Members of Generation Z are relieved when placed in a situation where they are unable to access their smartphones for several weeks, suggests a study conducted by Screen Education, a non-profit organization that addresses smartphone addiction, and Camp Livingston, a Cincinnati-based summer camp for Jewish children and teens.
The study involved 62 participants, ages 12 to 16, who spent 2-4 weeks at Camp Livingston during the summer of 2017. Because Camp Livingston does not permit its campers to bring smartphones with them, they are an ideal group for conducting research about refraining from smartphone use.

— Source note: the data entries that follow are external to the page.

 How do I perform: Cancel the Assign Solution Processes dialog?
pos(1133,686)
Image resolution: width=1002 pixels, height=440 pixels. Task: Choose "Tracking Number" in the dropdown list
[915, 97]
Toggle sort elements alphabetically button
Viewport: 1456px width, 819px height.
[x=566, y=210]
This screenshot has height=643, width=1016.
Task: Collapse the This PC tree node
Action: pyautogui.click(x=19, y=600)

According to Michael Mercier, President of Screen Education, “Many children said they have become overwhelmed by their smartphones. They no longer can keep up with all their notifications, and they are burdened by the ‘drama’ they encounter through social media via their smartphones. Consequently, they were relieved to be separated from their smartphones because it eliminated that stress.”
This relief was reflected in a survey conducted with the campers after they had returned home. The campers were asked the extent to which they experienced feelings of gladness and frustration from being without their phones. “A large number − 92% − experienced gladness, while only 41% felt any frustration. We had expected the opposite,” said Mercier.
When asked what their experience would have been like if they had been allowed to bring their phones to camp, campers revealed just how severe smartphone addiction is among their age group. “They almost unanimously admitted they would have spent the entire time on their phones,” recounts Max Yamson, Executive Director of Camp Livingston. “They said they would not have formed deep relationships with the staff and fellow campers, would not have connected with their surroundings and nature on the same level, and would not have engaged as much in recreational activities.”
According to Yamson, “The study shows that the campers were glad to have left their phones behind so that they could experience a deeper level of engagement.”
“The research also revealed a stunning insight,” said Mercier. “Many campers discussed the experience of face-to-face communication as though it were a novel one. They exhibited a sense of discovery at learning that face-to-face communication is far superior to screen communication when it comes to building friendships and getting to know other people.”